Every so often it is important for a nation to stand in a mirror and examine itself. Malawians still harbor a lot of baggage from our long history of colonialism. Colonialism told us that everything about us – our culture, our accents, our beauty, our thinking – is substandard and that we can only achieve high status by running away from ourselves as much as possible. A nation that is always imitating is a nation very poor at innovating. Our leaders must be careful not to portray themselves as copycats.

We have a very interesting field shaping up for the upcoming 2014 elections.

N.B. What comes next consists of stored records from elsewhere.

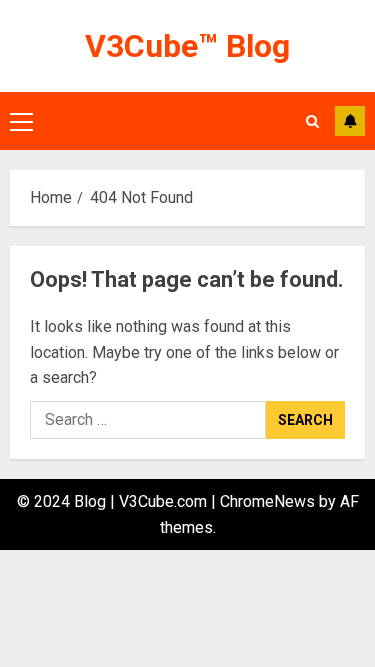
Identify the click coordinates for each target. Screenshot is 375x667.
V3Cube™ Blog (187, 46)
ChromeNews (267, 501)
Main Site (350, 121)
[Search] (312, 121)
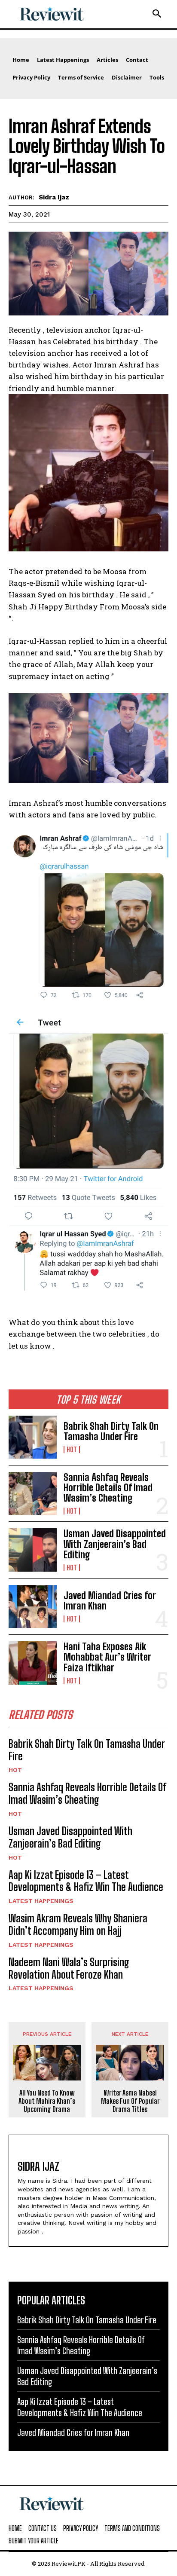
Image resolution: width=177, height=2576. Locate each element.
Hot (72, 1449)
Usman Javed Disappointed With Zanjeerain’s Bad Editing (115, 1544)
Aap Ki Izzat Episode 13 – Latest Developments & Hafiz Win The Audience (86, 1881)
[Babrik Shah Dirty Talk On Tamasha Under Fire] (33, 1437)
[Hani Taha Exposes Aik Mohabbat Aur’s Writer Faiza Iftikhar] (33, 1662)
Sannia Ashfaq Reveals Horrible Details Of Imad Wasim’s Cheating (108, 1488)
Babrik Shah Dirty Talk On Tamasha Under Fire (111, 1431)
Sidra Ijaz (54, 197)
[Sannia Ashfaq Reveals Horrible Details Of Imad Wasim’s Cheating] (33, 1493)
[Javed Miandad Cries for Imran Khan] (33, 1606)
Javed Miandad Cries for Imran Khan (110, 1601)
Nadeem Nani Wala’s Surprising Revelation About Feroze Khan (69, 1968)
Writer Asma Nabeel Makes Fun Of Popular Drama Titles (130, 2101)
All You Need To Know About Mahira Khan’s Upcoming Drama (46, 2101)
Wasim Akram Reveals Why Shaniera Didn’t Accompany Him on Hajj (78, 1924)
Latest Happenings (41, 1901)
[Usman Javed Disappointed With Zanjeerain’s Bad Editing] (33, 1549)
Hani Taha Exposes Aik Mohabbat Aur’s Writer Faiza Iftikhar (107, 1657)
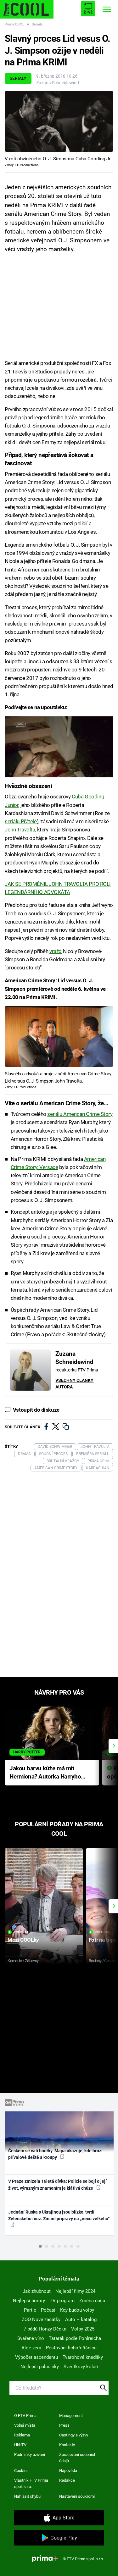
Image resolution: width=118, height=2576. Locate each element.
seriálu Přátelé (21, 821)
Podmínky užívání (29, 2454)
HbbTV (20, 2444)
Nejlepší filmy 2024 (75, 2291)
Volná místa (24, 2425)
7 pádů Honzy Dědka (45, 2329)
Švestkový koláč (81, 2366)
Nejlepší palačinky (39, 2366)
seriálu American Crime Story (79, 1114)
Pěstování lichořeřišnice (71, 2348)
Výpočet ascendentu (36, 2357)
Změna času (92, 2300)
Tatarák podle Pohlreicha (75, 2338)
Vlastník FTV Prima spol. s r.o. (31, 2483)
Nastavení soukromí (77, 2496)
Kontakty (67, 2444)
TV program (62, 2300)
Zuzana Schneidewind (57, 82)
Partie (30, 2310)
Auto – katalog (81, 2319)
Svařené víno (30, 2338)
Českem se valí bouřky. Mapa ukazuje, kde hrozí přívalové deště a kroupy (55, 2154)
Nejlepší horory (29, 2300)
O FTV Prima (25, 2415)
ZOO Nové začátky (41, 2319)
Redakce (67, 2480)
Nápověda (68, 2470)
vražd (55, 951)
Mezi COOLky (23, 1940)
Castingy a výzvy (73, 2435)
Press (64, 2425)
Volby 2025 (82, 2329)
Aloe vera (31, 2348)
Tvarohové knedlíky (83, 2357)
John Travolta (20, 829)
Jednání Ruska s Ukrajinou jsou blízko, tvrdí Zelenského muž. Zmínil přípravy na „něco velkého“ (59, 2215)
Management (71, 2415)
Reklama (22, 2435)
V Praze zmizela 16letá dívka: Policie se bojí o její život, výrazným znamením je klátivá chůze (57, 2184)
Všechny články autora (74, 1383)
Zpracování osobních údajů (77, 2457)
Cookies (21, 2470)
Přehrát (21, 1932)
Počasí (48, 2310)
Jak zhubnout (37, 2291)
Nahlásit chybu (27, 2496)
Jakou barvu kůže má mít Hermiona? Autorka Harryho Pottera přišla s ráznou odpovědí (45, 1773)
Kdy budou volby (77, 2310)
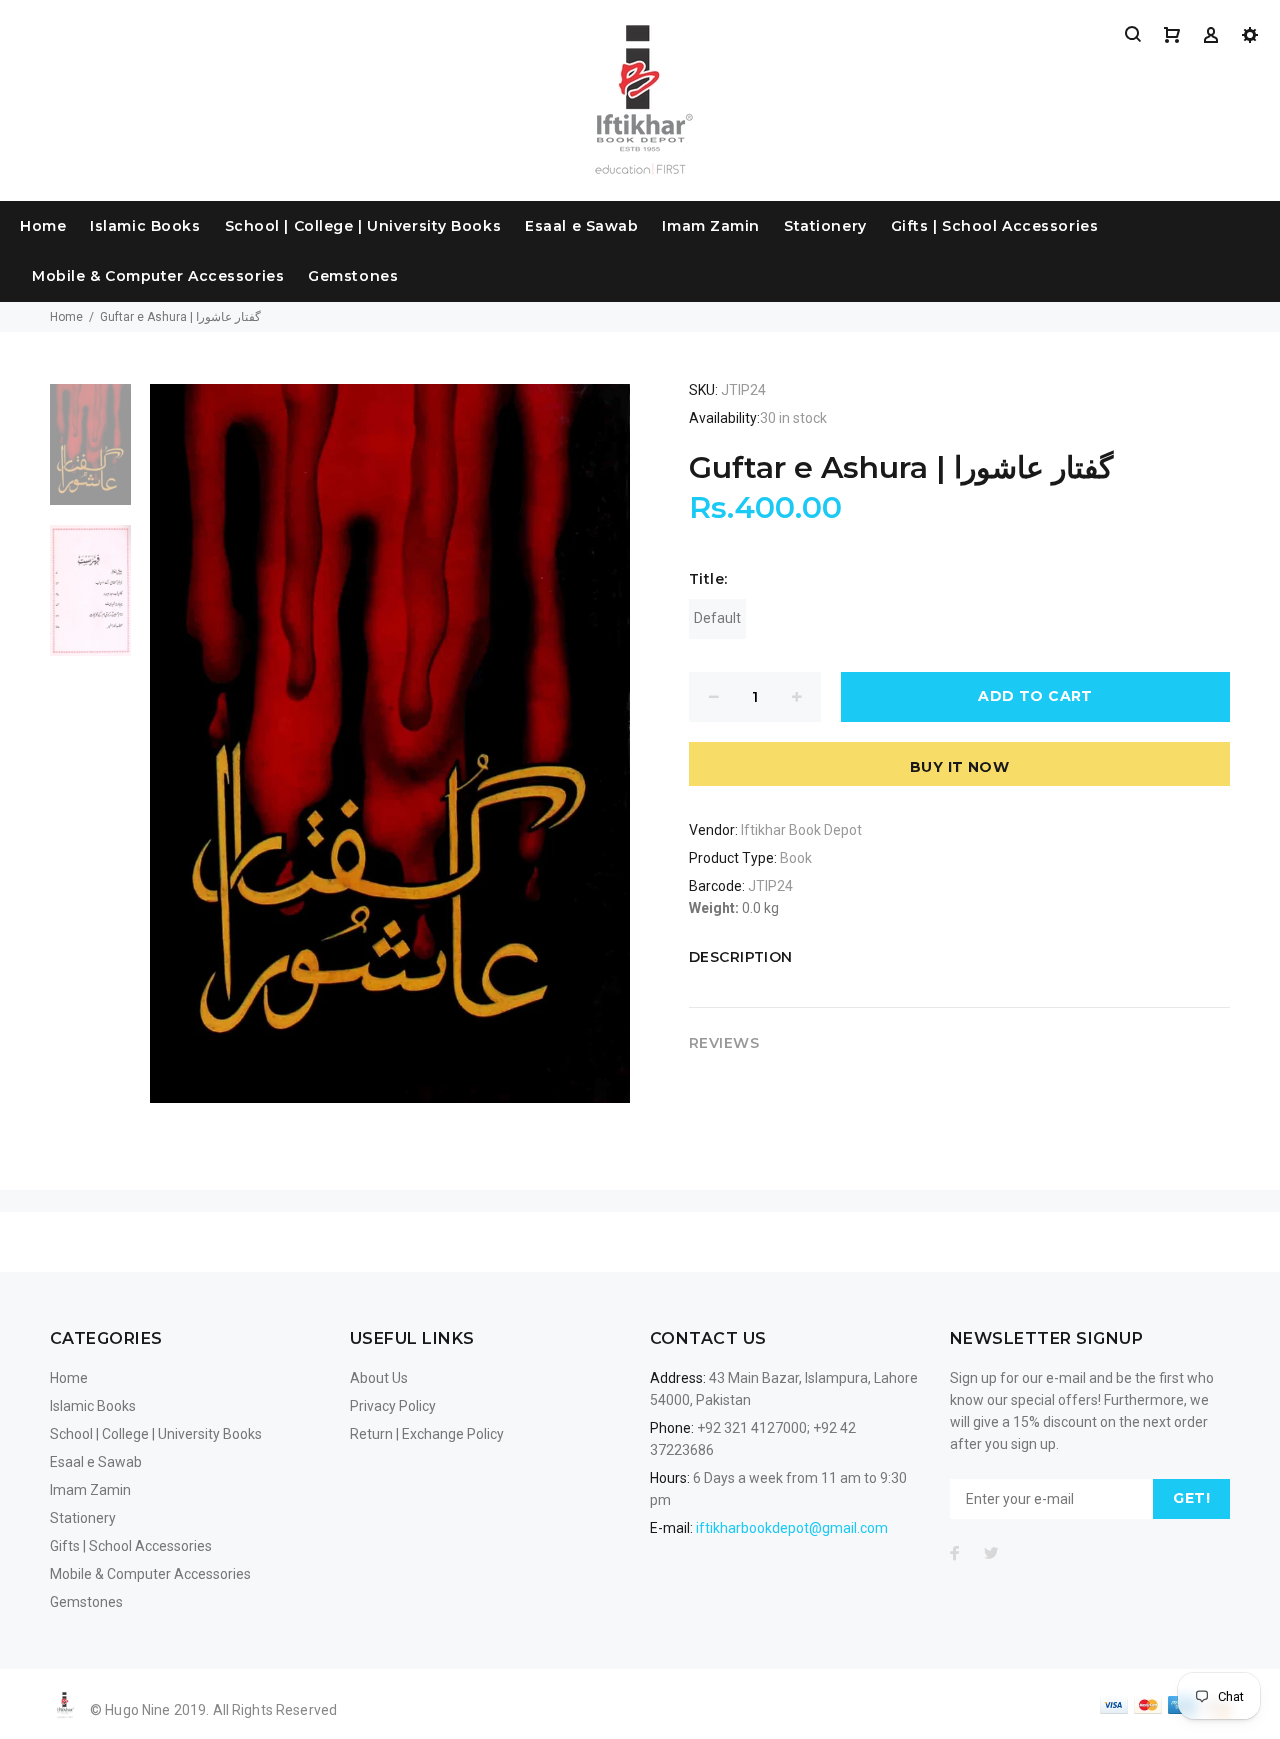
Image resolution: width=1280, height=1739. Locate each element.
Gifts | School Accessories (995, 226)
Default (717, 618)
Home (43, 226)
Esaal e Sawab (581, 226)
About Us (379, 1378)
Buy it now (959, 767)
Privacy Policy (393, 1406)
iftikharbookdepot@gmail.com (792, 1528)
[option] (90, 455)
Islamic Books (145, 226)
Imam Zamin (711, 226)
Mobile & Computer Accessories (158, 276)
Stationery (825, 226)
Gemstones (353, 276)
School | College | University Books (363, 226)
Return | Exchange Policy (427, 1434)
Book (796, 858)
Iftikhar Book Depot (801, 830)
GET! (1191, 1498)
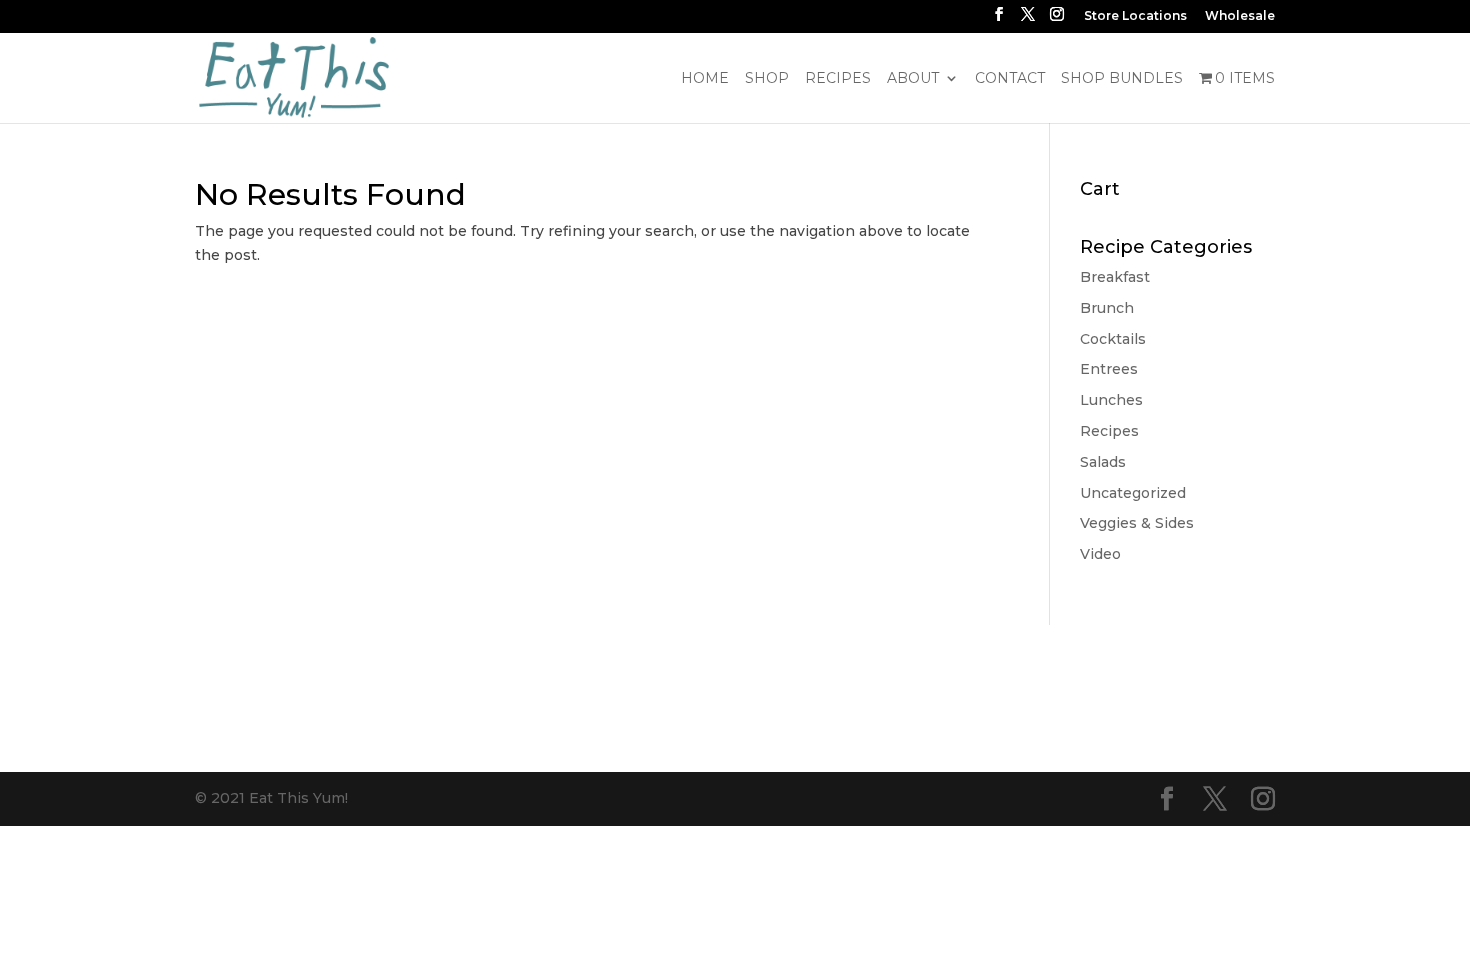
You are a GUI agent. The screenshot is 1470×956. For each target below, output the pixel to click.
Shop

Joyce Banda for PP, Peter Mutharika for DPP, Atupele Muluzi for UDF and maybe Lazarus Chakwera for MCP. Of course, a lot of things could still change. Regardless of the ‘accent’ with which presidential contenders speak, I hope that Malawians will vote based not on accents but ideas. As a patriotic Malawian, I am patiently looking forward to hear these candidates’ ideas on how we can move this country forward.

I also hope that just like with the DPP’s recent vote, MCP’s presidential election will be a secret ballot.